*** Supplied records ***

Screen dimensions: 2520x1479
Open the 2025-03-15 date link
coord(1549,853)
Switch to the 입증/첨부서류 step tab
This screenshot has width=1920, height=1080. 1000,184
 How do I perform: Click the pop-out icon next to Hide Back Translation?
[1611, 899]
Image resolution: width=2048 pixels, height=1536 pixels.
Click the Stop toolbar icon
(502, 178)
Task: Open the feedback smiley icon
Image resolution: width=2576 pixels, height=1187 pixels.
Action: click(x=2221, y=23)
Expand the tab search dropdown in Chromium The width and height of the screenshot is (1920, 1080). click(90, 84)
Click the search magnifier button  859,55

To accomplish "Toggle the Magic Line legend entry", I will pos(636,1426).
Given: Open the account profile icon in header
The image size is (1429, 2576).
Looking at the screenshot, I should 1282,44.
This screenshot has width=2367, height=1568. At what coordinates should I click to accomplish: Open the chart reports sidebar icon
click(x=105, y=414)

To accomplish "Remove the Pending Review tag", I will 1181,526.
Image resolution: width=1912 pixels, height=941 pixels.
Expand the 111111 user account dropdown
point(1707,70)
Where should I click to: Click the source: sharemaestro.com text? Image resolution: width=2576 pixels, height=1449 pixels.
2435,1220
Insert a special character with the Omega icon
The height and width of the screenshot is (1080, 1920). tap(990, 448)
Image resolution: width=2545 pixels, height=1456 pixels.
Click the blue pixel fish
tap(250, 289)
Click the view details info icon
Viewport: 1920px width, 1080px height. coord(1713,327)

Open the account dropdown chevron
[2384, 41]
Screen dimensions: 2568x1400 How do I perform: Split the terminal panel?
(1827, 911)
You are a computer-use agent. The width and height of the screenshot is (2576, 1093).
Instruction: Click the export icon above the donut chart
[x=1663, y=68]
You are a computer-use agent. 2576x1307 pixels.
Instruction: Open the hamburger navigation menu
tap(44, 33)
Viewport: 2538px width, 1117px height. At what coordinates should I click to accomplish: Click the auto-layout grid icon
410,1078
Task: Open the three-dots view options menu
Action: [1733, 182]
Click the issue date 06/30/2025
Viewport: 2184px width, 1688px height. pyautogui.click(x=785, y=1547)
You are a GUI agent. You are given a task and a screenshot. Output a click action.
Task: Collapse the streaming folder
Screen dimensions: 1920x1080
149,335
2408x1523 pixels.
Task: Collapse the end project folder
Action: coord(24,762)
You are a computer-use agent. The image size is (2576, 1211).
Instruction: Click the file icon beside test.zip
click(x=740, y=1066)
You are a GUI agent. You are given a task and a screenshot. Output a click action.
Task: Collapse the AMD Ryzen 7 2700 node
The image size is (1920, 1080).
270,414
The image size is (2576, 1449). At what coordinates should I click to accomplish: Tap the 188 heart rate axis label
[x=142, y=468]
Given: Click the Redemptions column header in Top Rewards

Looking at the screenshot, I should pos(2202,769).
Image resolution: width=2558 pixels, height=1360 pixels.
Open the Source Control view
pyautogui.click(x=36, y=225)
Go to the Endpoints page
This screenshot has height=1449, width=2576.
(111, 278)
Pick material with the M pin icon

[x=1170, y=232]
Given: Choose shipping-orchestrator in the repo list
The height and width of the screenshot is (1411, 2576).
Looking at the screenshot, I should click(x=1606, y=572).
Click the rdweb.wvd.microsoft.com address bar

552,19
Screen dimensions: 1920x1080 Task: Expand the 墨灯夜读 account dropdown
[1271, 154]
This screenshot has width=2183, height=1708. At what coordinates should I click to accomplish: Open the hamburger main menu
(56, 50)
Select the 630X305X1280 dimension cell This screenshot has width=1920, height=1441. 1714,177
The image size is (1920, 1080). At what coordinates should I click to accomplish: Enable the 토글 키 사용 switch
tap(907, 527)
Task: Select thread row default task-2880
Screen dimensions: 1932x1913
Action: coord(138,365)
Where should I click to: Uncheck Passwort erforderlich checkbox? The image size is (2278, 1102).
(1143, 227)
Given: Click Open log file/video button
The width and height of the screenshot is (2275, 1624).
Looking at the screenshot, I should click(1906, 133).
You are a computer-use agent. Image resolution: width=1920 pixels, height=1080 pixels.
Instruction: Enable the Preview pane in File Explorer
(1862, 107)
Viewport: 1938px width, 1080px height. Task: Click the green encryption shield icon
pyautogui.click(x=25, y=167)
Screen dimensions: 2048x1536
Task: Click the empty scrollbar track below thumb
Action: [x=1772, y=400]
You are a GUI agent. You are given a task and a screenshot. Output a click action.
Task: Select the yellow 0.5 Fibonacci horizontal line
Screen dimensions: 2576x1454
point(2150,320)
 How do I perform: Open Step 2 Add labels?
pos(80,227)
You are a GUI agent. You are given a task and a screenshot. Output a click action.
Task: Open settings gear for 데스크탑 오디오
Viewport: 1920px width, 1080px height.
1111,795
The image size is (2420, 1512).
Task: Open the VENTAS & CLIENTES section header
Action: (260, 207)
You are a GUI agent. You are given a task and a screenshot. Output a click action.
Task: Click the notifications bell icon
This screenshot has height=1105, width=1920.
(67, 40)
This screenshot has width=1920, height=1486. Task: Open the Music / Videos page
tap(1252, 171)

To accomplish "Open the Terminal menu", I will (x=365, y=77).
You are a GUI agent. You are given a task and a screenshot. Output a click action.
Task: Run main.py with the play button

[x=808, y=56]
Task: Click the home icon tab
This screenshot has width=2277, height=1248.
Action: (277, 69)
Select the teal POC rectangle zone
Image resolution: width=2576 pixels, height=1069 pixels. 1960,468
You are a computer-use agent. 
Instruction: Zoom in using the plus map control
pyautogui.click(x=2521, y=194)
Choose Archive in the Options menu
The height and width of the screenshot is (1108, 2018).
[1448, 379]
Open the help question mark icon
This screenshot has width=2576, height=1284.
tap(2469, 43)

***

[What you need to do]: Tell me how many lines of the records include the word "Choose", replying with the number alone.

[Written response]: 2